The District expected to receive $42,563,561.87 from four sources, the Local Control Funding Formula (LCFF) which is state funding based on the district’s number of high-needs students, as well as federal, state and local revenue sources.

While LCFF, federal and local money was $351,084.05 less than estimated, the state revenue was $890,357.51 greater, giving the District $539,273.46 more than expected.

Salaries and benefits make up the bulk of the District’s expenditures, Rossi’s report said.

The District spent $513,750.07 less on certificated salaries – teachers – than expected, or $19,289,399.11 instead of $19,803,149.18, because of a decrease in staffing at the secondary level.

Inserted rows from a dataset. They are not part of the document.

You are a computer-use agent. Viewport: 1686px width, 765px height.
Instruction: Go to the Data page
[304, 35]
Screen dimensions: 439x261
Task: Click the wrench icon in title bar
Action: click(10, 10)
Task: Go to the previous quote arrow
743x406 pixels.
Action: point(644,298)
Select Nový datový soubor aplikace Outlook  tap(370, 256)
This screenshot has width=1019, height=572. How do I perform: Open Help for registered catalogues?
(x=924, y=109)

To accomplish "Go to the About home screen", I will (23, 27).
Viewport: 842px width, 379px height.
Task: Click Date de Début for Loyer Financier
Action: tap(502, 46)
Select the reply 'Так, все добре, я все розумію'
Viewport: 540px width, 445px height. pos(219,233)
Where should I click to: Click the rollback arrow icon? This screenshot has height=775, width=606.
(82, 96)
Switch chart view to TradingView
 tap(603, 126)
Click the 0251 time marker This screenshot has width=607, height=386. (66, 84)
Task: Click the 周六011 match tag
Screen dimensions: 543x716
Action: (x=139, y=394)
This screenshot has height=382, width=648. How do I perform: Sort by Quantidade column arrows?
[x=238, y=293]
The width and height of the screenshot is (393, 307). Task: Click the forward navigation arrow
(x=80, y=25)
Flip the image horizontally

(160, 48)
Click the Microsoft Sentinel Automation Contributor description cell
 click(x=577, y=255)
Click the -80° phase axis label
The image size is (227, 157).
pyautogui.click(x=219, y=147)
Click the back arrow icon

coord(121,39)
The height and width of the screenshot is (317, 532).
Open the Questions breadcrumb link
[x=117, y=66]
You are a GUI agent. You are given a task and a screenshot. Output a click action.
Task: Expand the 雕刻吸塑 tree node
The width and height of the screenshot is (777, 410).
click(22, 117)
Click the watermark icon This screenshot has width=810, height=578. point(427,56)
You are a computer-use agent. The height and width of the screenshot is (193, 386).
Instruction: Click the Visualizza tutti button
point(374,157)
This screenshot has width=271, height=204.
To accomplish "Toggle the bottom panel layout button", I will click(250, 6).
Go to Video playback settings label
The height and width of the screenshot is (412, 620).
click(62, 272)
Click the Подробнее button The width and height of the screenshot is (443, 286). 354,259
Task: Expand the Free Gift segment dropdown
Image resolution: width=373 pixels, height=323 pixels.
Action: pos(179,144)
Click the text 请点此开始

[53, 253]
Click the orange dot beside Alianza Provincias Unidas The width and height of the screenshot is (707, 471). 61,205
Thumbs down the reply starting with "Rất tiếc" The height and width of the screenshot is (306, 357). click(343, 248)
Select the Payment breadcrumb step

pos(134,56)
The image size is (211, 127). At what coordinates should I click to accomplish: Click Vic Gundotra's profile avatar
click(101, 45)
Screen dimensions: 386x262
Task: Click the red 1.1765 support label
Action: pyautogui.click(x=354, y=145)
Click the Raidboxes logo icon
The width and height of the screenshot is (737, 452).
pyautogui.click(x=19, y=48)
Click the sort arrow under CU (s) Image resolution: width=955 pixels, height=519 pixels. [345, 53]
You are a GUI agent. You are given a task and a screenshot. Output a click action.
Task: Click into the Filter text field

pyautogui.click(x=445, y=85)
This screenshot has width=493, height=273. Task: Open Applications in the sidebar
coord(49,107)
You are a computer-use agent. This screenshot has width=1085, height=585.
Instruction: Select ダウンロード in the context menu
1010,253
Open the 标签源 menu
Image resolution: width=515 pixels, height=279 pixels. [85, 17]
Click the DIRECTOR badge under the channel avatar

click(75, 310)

But it spent $143,603.74 more on classified salaries, for other employees, or $5,339,252.93 instead of $5,195,649.19.

Benefits took another large chunk of the budget, although $226,558.50 less than expected. The District spent $11,338,565.96 on benefits instead of $11,565,215.46.

The District spent $5,479,304.82 on various services and operating expenses instead of the anticipated $6,562,796.41; $1,465,329.99 instead of the expected $1,923,889.76 on books and supplies; $40,116.87 instead of $50,774.44 on capital outlay and $774,192 instead of the expected $662,710.44 on various other expenditures.

The anticipated revenues and expenditures had been predicted to be a $3,186,024.69 deficit. While the District reduced that amount by nearly $2.7 million, but still fell short by $492,217.

Because of an additional infusion of state revenues, the District’s unaudited actual ending balance is $7,529,435.45, Rossi wrote. The ending balance was anticipated to be $4,923,828.04, she wrote.

“For Martinez Unified School District, the ending fund balance for the General Fund in 2018 (-18) was positive along with a positive balance in all other district funds,” Rossi wrote in the report. The General Fund ending balance is $7,529,435.45, which includes the district having met the 3 percent fund balance requirement for economic uncertainty.”

She wrote that ending balance will be brought forward to the current, 2019-19, budget and budget adjustments will be made in the current year to include any carryover balance.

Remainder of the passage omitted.